A confusão criada não está sendo
solucionada pela ideologia de gênero. Está sendo criada por ela
.
.
O mesmo ocorre com todas as outras
ideologias que o politicamente correto nos impôs.
Estamos permitindo e incentivando a
hipertrofia do poder central, com o Estado funcionando como o árbitro, e, pior ainda, como ator social,
determinando como você deve, ou não deve, educar o seu filho. O Estado não
deveria ter o poder de determinar a qual sexo pertence o seu filho ou sua filha.
E, caso o cidadão não aceite a
imposição estatal, medidas jurídicas poderão ser tomadas. Para se impor a (suposta)
igualdade, restringe-se a liberdade.
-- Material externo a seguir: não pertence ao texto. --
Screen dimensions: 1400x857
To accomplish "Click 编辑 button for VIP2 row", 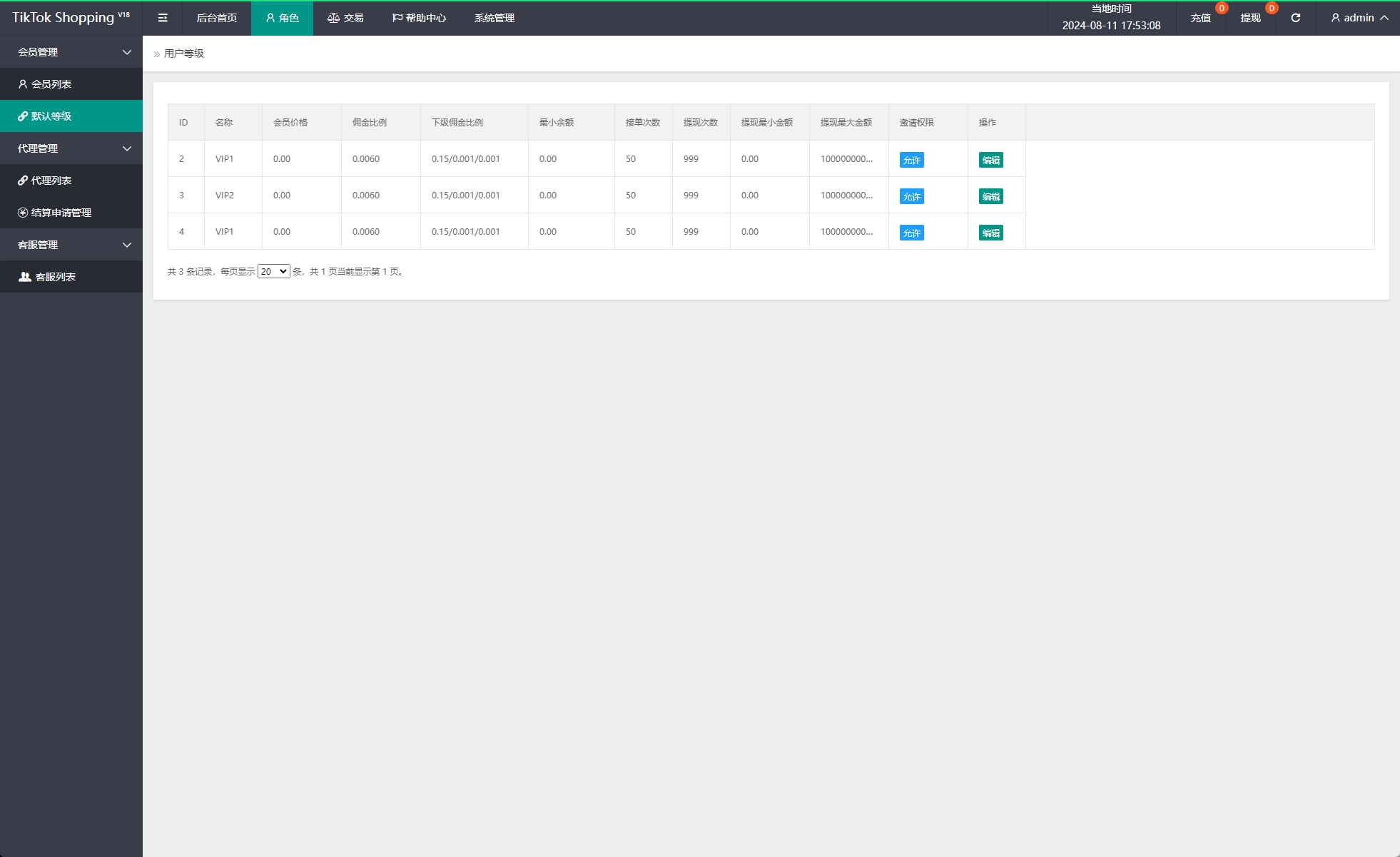I will [x=990, y=196].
Um único poder central, determinando
os valores a serem adotados, sob pena de sanções jurídicas, não me parece um
governo humanitário.
Percebe-se, portanto, que estamos
diante de uma clara confusão ideológica. Afinal, qual opção é válida, no
sentido de uma real possibilidade, e não uma mera distorção perceptiva?
a) Liberdade e Igualdade;
OU
b) Liberdade versus Igualdade.
Embora seja altamente desejável, não
é possível ter os dois.
O apelo social à igualdade e à "
justiça social " se tornou um discurso de difícil contraposição. De alguma
forma, talvez pela repetição incessante, esses conceitos foram associados, ao
mesmo tempo, a determinados grupos, ferindo completamente a lógica. Temos agora
que enfrentar esse equívoco perceptivo e ideológico, pois, para termos a
suposta " justiça social " , é necessária a intervenção estatal. São,
portanto, conceitos mutuamente excludentes. Fica claro que a gerência (ou
ingerência) do Estado nas relações interpessoais acaba por restringir as
liberdades individuais.
Ainda podemos ter pensamentos
dissonantes! Ainda podemos expressá-los! Utilizemos essa prerrogativa!
Entretanto, caso você não goste de
política, e não queira se envolver em discussões dessa natureza, saiba que o
Estado, possuidor de todo o saber, fará as suas próximas escolhas por você. Afinal,
ele já fez tantas, por que não continuar assim?